» Source information
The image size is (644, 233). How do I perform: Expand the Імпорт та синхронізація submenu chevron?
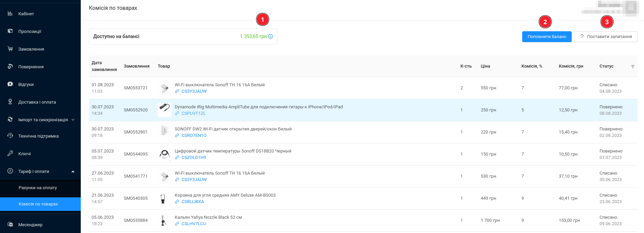(x=73, y=120)
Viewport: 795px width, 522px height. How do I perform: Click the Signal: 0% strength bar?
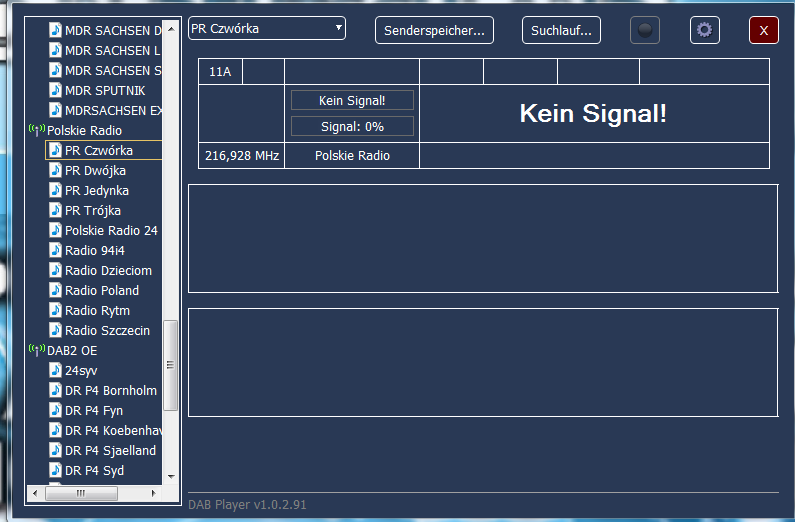[x=352, y=126]
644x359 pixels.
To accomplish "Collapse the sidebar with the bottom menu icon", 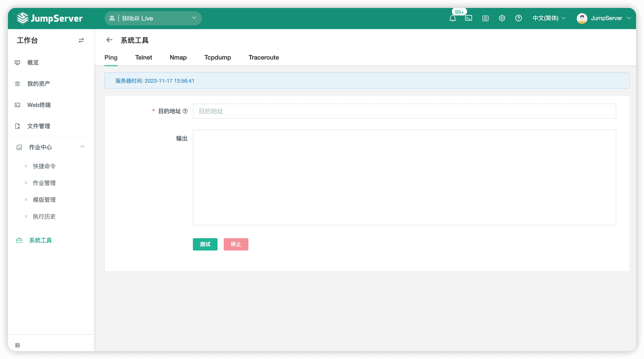I will point(18,345).
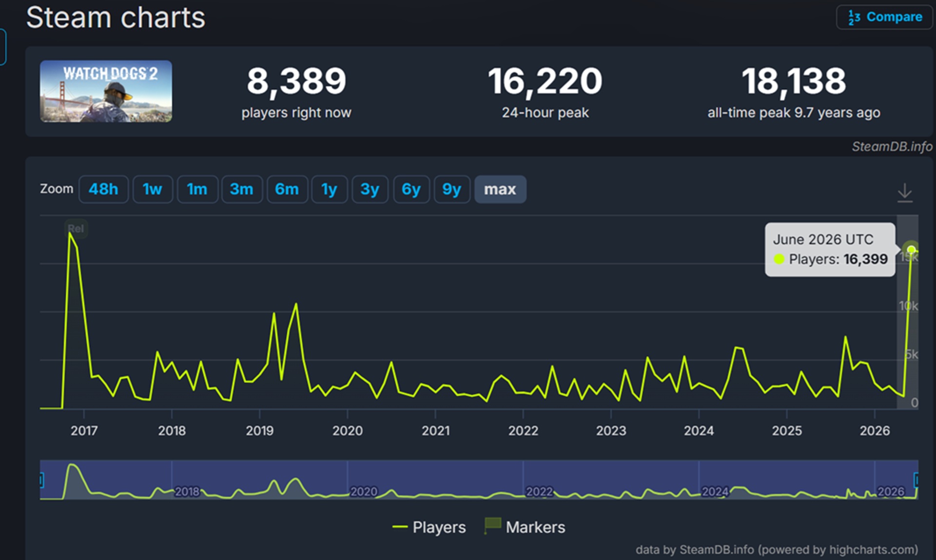Select the max zoom range

pos(500,189)
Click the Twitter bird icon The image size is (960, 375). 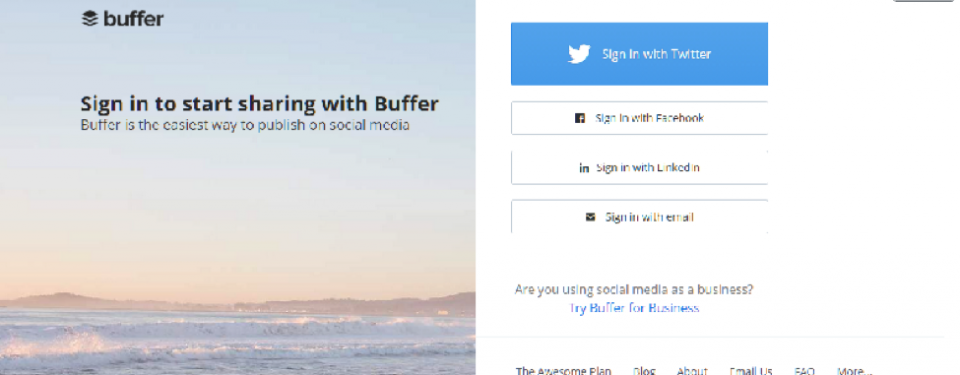click(x=579, y=54)
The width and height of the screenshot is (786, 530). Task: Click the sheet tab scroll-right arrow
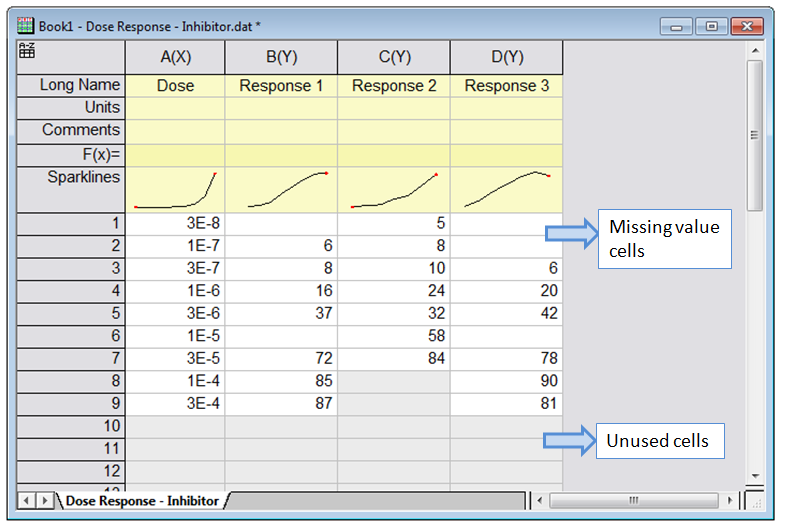coord(44,499)
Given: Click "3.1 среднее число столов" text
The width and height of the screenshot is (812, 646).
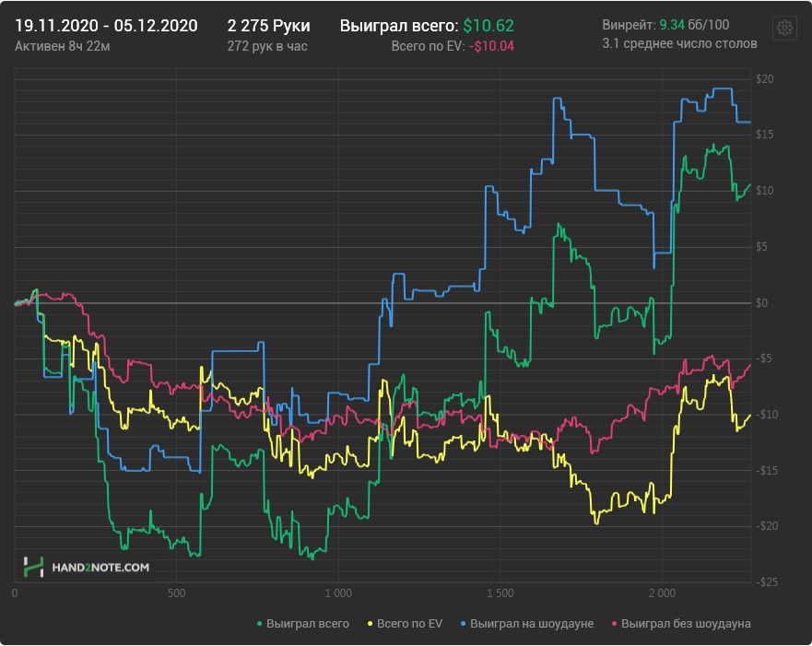Looking at the screenshot, I should pyautogui.click(x=679, y=43).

» Work item
From the first line of the records through the line containing "644x359 pixels.", please output exactly those lines and nothing more, leaving out the pictures.

» Exercise result
The image size is (644, 233). How do I perform: Expand the Імпорт та синхронізація submenu chevron?
(x=73, y=120)
Viewport: 795px width, 522px height. How do I perform: Click the Signal: 0% strength bar?
[x=352, y=126]
644x359 pixels.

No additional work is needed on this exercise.